Given records Start Marker

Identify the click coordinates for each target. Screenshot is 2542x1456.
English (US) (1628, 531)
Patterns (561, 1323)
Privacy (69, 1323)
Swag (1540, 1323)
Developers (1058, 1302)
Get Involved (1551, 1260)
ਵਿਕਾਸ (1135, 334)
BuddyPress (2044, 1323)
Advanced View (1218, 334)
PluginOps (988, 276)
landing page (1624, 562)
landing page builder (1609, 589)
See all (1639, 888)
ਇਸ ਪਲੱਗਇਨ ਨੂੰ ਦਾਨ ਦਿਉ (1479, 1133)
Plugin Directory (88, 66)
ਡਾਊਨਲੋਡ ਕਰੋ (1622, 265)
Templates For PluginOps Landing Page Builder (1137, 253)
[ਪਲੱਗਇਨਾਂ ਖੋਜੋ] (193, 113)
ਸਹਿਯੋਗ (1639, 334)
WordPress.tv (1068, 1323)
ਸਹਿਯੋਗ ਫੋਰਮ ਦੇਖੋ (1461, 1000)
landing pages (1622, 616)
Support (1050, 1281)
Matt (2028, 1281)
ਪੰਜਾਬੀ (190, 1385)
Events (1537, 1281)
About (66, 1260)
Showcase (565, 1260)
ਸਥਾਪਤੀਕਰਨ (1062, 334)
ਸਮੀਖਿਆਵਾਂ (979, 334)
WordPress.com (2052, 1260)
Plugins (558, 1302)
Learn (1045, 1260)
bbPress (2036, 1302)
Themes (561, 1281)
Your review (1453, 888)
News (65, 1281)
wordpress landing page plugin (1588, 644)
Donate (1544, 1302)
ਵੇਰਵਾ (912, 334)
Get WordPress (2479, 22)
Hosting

Given records End Marker

What the task requires:
Everything in the data above is to be given again, unchanged.

Result for this task:
Identify the click coordinates for each target. Screenshot is 2542x1456.
English (US) (1628, 531)
Patterns (561, 1323)
Privacy (69, 1323)
Swag (1540, 1323)
Developers (1058, 1302)
Get Involved (1551, 1260)
ਵਿਕਾਸ (1135, 334)
BuddyPress (2044, 1323)
Advanced View (1218, 334)
PluginOps (988, 276)
landing page (1624, 562)
landing page builder (1609, 589)
See all (1639, 888)
ਇਸ ਪਲੱਗਇਨ ਨੂੰ ਦਾਨ ਦਿਉ (1479, 1133)
Plugin Directory (88, 66)
ਡਾਊਨਲੋਡ ਕਰੋ (1622, 265)
Templates For PluginOps Landing Page Builder (1137, 253)
[ਪਲੱਗਇਨਾਂ ਖੋਜੋ] (193, 113)
ਸਹਿਯੋਗ (1639, 334)
WordPress.tv (1068, 1323)
ਸਹਿਯੋਗ ਫੋਰਮ ਦੇਖੋ (1461, 1000)
landing pages (1622, 616)
Support (1050, 1281)
Matt (2028, 1281)
ਪੰਜਾਬੀ (190, 1385)
Events (1537, 1281)
About (66, 1260)
Showcase (565, 1260)
ਸਥਾਪਤੀਕਰਨ (1062, 334)
ਸਮੀਖਿਆਵਾਂ (979, 334)
WordPress.com (2052, 1260)
Plugins (558, 1302)
Learn (1045, 1260)
bbPress (2036, 1302)
Themes (561, 1281)
Your review (1453, 888)
News (65, 1281)
wordpress landing page plugin (1588, 644)
Donate (1544, 1302)
ਵੇਰਵਾ (912, 334)
Get WordPress (2479, 22)
Hosting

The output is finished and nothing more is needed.